## Begin DATASET ENTRIES
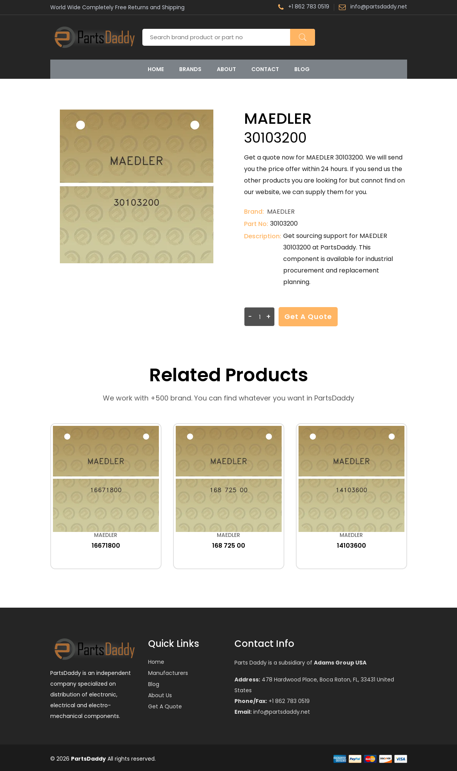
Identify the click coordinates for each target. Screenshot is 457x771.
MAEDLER (281, 211)
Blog (302, 69)
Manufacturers (168, 673)
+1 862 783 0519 (303, 7)
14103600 (351, 545)
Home (156, 69)
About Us (160, 695)
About (226, 69)
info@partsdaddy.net (373, 7)
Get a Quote (308, 316)
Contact (265, 69)
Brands (190, 69)
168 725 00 (228, 545)
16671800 (106, 545)
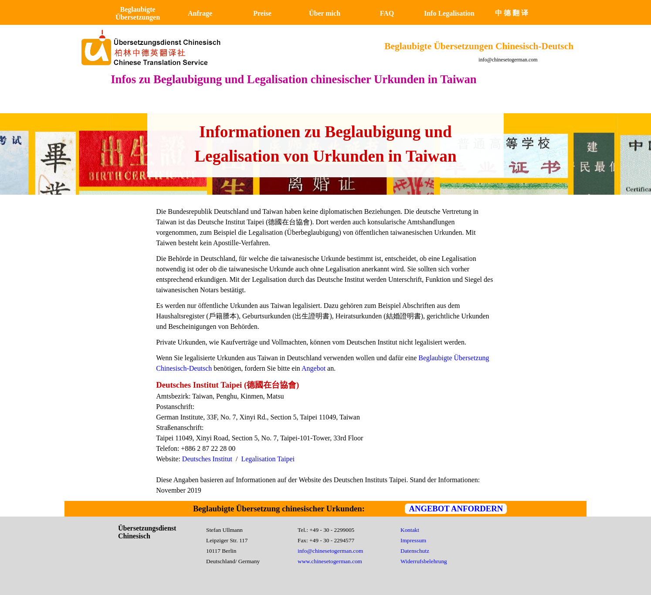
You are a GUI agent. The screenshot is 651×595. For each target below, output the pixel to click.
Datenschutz (414, 551)
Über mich (324, 13)
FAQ (387, 13)
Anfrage (200, 13)
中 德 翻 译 (511, 13)
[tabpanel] (325, 144)
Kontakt (409, 530)
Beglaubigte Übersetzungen (137, 13)
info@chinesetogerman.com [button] (507, 60)
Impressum (413, 540)
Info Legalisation (449, 13)
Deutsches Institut (207, 459)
## End DATASET ENTRIES
PROBLEM DESCRIPTION :: Count the lines in the material above that contain the string "click", with case counting. Give only the number.

SOLUTION FOR THIS TASK :: 2